Most of my time lately has been dedicated to remodeling work on our office here in Texas. This will give us more work space on-site, including a dedicated voice-recording booth (possibly we can also use it for some foley recording, although at about 3×6 feet, it’s a pretty small space for that).
You might have noticed that the Patreon “progress bar” on our front page is no longer working (the total is actually $230 from 16 backers now, by the way — and thank you for your continued confidence in us!). I originally wrote the script for it using screen-scraping, since there was no API available. However, Patreon altered their page layout, which broke my script.
On the other hand, they have since published an API. I’m writing a version based on the new API, in the breaks when I’m not working on construction.
Since my last post, I’ve also gotten the “KitCAT” script to open a text window in Blender, which took a lot of trial and error (the documentation on the Blender Python API seems to be kind of spotty — there’s a lot for certain tasks, and not much for others). So that takes care of the basic UI concept. After that, I’ll need to focus on the scripted tasks we need. This is a good place to stop on that until I’ve got a TACTIC server up to test it against.

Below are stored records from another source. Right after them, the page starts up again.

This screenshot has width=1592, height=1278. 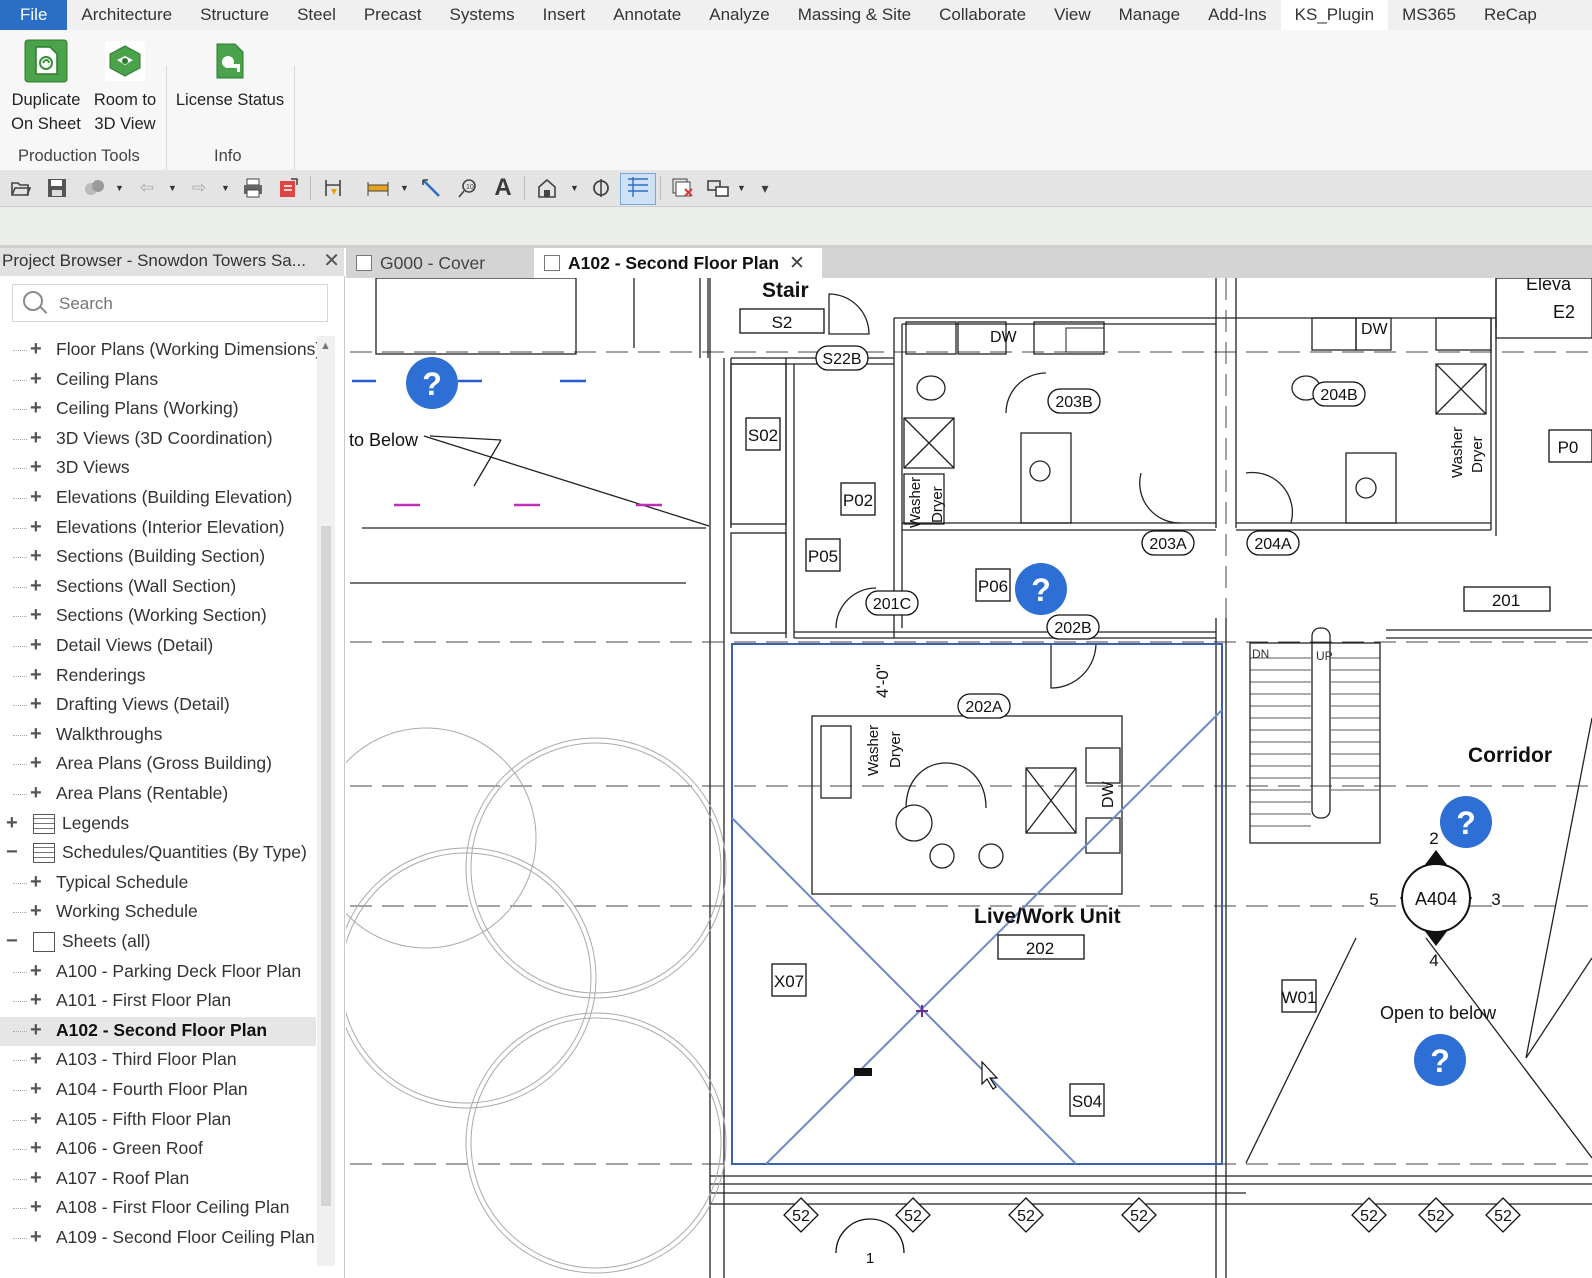 What do you see at coordinates (158, 912) in the screenshot?
I see `tree-item-working-schedule: + Working Schedule` at bounding box center [158, 912].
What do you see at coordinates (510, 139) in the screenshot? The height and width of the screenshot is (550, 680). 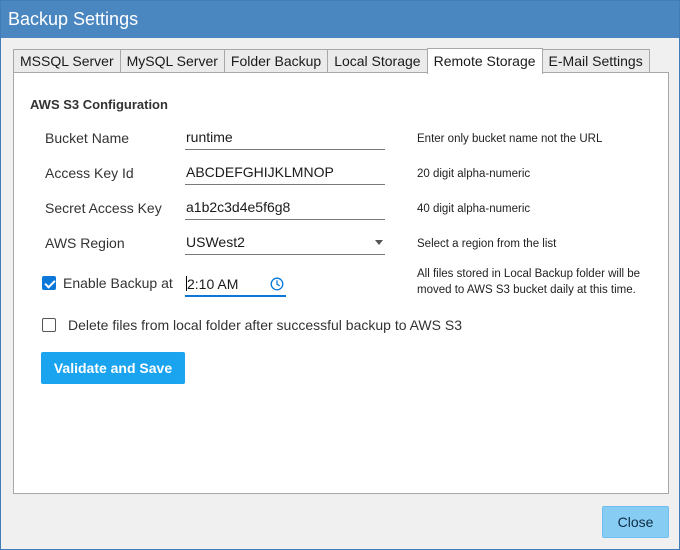 I see `bucket-name-hint: Enter only bucket name not the URL` at bounding box center [510, 139].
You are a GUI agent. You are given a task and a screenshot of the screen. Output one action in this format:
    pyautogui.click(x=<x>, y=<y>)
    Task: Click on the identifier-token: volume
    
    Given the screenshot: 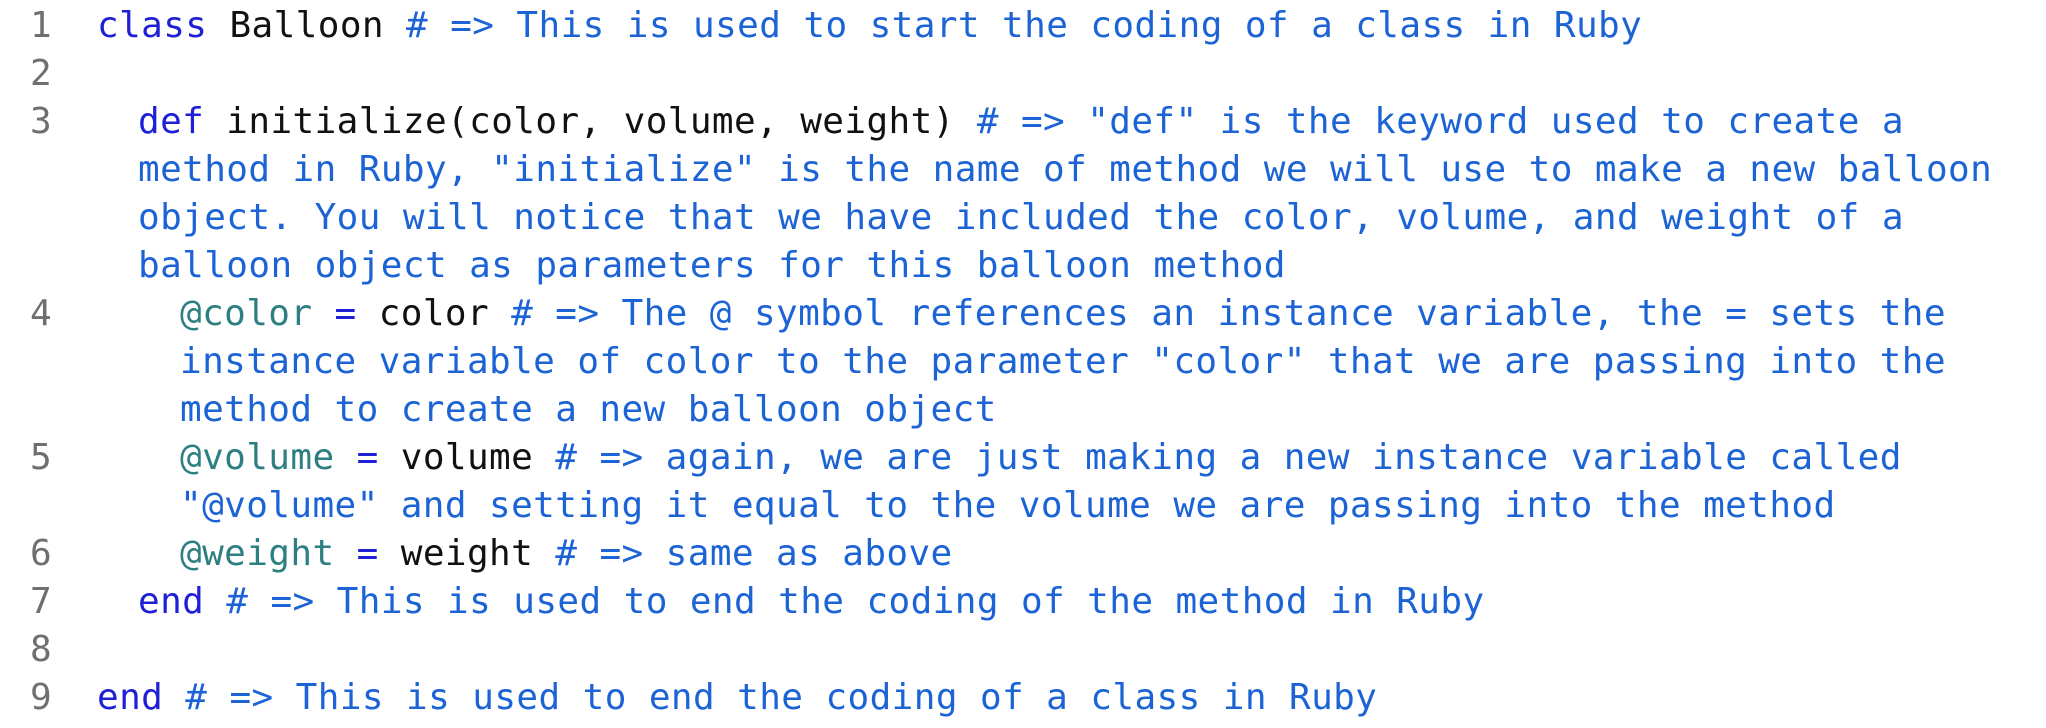 What is the action you would take?
    pyautogui.click(x=478, y=458)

As described in my “virtual studio” video, I’ve also been reading up on DevOps and the Vagrant, Ansible, and Docker tools for managing servers, as well as data backup strategies. I plan to migrate all of our web server software (which is currently managed the old-fashioned way — what DevOps folks call a “special snowflake” server, that has to be maintained very conservatively to avoid crashing our public website). These days, everything can be much more automated, and we need to catch up with the times.
I intend to use this not only to maintain our public web site and the new TACTIC-based production services, but also to maintain a rendering cluster for animation.

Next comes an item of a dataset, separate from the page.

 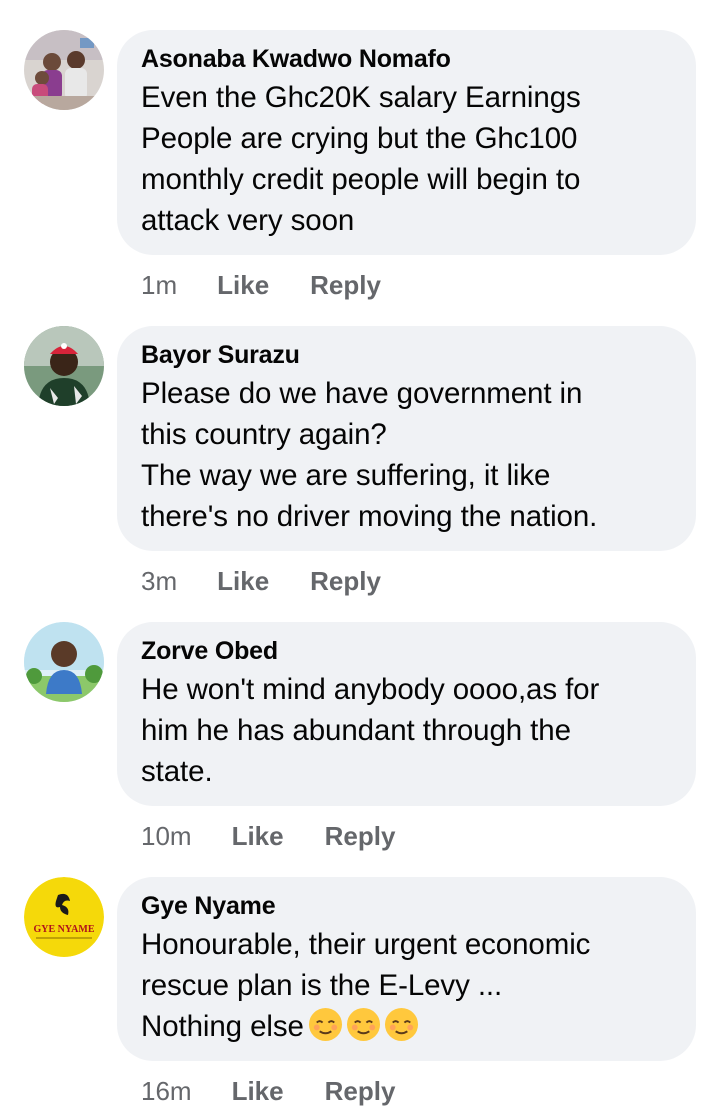 What do you see at coordinates (406, 906) in the screenshot?
I see `comment-author: Gye Nyame` at bounding box center [406, 906].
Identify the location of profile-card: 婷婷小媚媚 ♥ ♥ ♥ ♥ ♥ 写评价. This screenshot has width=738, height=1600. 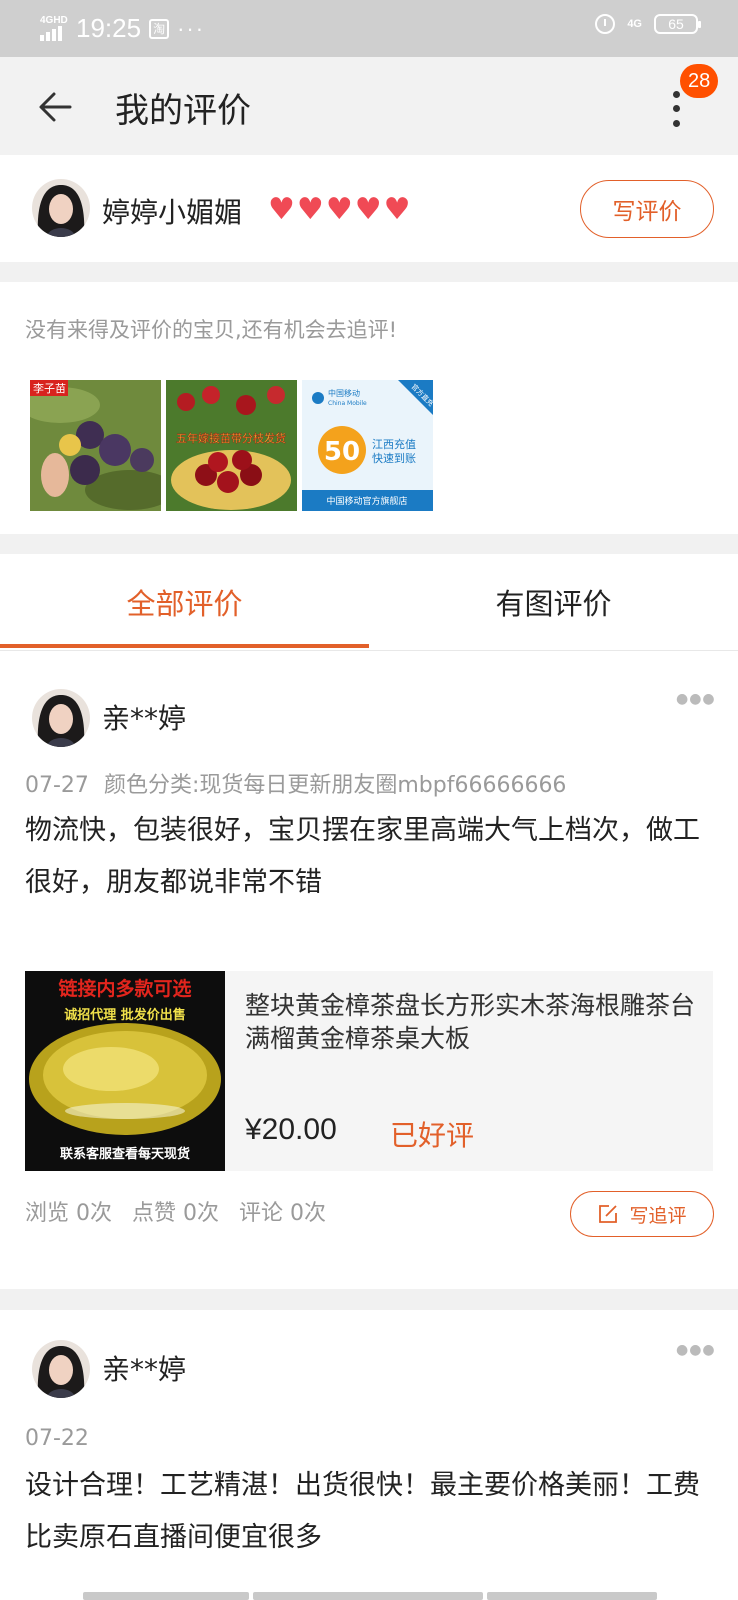
(369, 208).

Since I’ve not been able to raise enough money to build the render cluster straight out, I’ve decided to try a more incremental approach, while still hoping to maintain consistency between server blades. So I purchased a single CPU, RAM, and motherboard to do a test build. If it works, I can go ahead and buy identical motherboards for the rest. The motherboards are fairly inexpensive (about $50-$100 each), and they are the most prone to compatibility problems, obsolescence, and limited availability. It should then be possible to buy the CPUs ($150-$200) and RAM modules ($100-$150) as we can afford them, without having to worry about them being discontinued. Even just one or two dedicated rendering machines will make a big difference for us.
This is a lot of boring work that doesn’t make pretty pictures for me to show you, but it is essential to our production process. I’m really looking forward to finishing up this remodeling and IT work so I can get back to the fun stuff!